Kirchheim. „Mach ja kein Theater“ – eine Aufforderung, die Dietlinde Ellsässer häufig von der Mutter zu hören bekam. „Sei freundlich, fall nicht auf, tanz nicht aus der Reihe,
füg dich“ habe das geheißen, übersetzt Ellsässer, die in den 60er-Jahren im kleinen Örtchen Hemmendorf bei Rottenburg aufgewachsen ist dem Publikum im Kirchheimer Spitalkeller. Dort hat sie am Wochenende ihr gleichnamiges Buch vorgestellt und ihren vornehmlich weiblichen Zuhörern bei der letzten Veranstaltung der Frauenkulturtage der vhs einen äußerst kurzweiligen, herrlich schwäbisch-knitzen Ausflug in ihre Kindheit, Jugend und die ersten Schritte am Theater beschert. Ein sehr humorvoller, stellenweise aber auch nachdenklicher Blick auf damalige Zeiten und Gepflogenheiten, der beim Publikum für wissendes Kopfnicken und herzliche Lacher sorgte.
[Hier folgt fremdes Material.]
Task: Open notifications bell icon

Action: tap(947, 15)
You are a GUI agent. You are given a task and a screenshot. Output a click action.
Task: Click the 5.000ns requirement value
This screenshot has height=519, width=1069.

Sie habe sich prima darauf verstanden, eben doch „Theater“ zu machen, eine gesunde Portion Eigensinn und Neugier zu entwickeln, erfahren die Zuhörer. Und das schon von Kindesbeinen an, lange bevor sie dann im wahrsten Sinne des Wortes damit angefangen habe, Theater zu machen und es bis heute tue, erzählt die Mitbegründerin des Theaters „Lindenhof“ in Melchingen, die mit unterschiedlichen Programmen auf den Bühnen im Ländle zu sehen ist. „Das fing schon auf dem Weg in den Kindergarten an – damals auf dem Dorf ist man da schließlich noch selbst hingelaufen: Man konnte dann entweder den direkten Weg nehmen oder aber man hat sich selbst einen gesucht und beobachtet, was im Flecken so los ist.
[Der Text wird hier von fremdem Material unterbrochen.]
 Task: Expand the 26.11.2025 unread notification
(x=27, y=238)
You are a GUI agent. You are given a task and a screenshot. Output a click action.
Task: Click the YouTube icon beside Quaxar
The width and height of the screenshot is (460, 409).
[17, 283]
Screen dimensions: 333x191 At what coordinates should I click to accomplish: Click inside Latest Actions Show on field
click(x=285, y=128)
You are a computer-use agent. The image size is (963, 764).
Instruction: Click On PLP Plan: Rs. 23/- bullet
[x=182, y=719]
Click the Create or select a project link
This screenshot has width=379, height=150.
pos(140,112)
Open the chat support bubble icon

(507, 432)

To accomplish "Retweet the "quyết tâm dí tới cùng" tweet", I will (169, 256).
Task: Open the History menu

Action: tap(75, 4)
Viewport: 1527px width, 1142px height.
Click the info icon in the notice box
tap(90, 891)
Ich war von Anfang an ein neugieriger Mensch, man könnte das mit einer Henne vergleichen, die scharren auch ständig und gucken, was um sie herum so passiert – anders als etwa Schafe“, zieht Ellsässer den tierischen Vergleich. Die Leute, ja überhaupt die ganz unterschiedlichen Typen im Dorf zu beobachten, das sei genauso gewesen, wie „heimlich ein Brausestäble zu schlecken, das man sich im Lädle für 50 Pfennig gekauft hatte, die man aus der Kittelschürze der Mutter stibitzt hatte. Toll war das doch, selber entscheiden zu können, was man mit dem Fuffzgerle anstellt“, findet Dietlinde Ellsässer und erntet zustimmende Lacher. Da wurden beim Publikum eigene Kindheitserinnerungen wieder wach, ebenso wie beim bekannten Credo: „In den Keller ging man nie leer“ – also ohne – möglichst unaufgefordert – gleich was mit runterzunehmen.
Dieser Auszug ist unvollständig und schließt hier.